Predictor Contribution #96

danyoungday · 2024-07-22T17:21:05Z

Created an evaluator for the predictors which loads them via. a config file. Users can create custom predictors now and put them in the config so that they can compare them to our models. A README on how to do this is now found in the custom predictors folder.

…to evaluate predictors

…ADME

danyoungday · 2024-07-22T17:21:42Z

use_cases/eluc/experiments/predictor_experiments.ipynb

@@ -32,7 +32,7 @@
    "from persistence.serializers.sklearn_serializer import SKLearnSerializer\n",
    "from predictors.predictor import Predictor\n",
    "from predictors.neural_network.neural_net_predictor import NeuralNetPredictor\n",
-    "from predictors.sklearn.sklearn_predictor import LinearRegressionPredictor, RandomForestPredictor"
+    "from predictors.sklearn_predictor.sklearn_predictor import LinearRegressionPredictor, RandomForestPredictor"


Had to rename this folder because it was getting confused with the real sklearn library. It took me an hour to debug this!!

danyoungday · 2024-07-22T17:22:09Z

use_cases/eluc/predictors/custom/README.md

Instructions on how to create a custom predictor. We link to relevant files to read over to get an idea of how to do it.

danyoungday · 2024-07-22T17:22:29Z

use_cases/eluc/predictors/custom/template/template_predictor.py

+
+    def predict(self, context_actions_df: pd.DataFrame) -> pd.DataFrame:
+        dummy_eluc = list(range(len(context_actions_df)))
+        return pd.DataFrame({"ELUC": dummy_eluc}, index=context_actions_df.index)


Dummy predictor just to show people how to create one. Just returns random numbers.

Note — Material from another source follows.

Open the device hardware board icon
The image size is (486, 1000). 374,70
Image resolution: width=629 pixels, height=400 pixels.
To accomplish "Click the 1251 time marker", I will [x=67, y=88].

danyoungday · 2024-07-22T17:22:59Z

use_cases/eluc/predictors/custom/template/template_predictor.py

+        Dummy load function that just returns a new instance of the class.
+        """
+        print("Loading model from", path)
+        return cls()


Dummy predictor implements the load function rather than being in its own serializer to show that this is possible. All you need is a load and predict function but the serializer makes things nicer in our official predictors.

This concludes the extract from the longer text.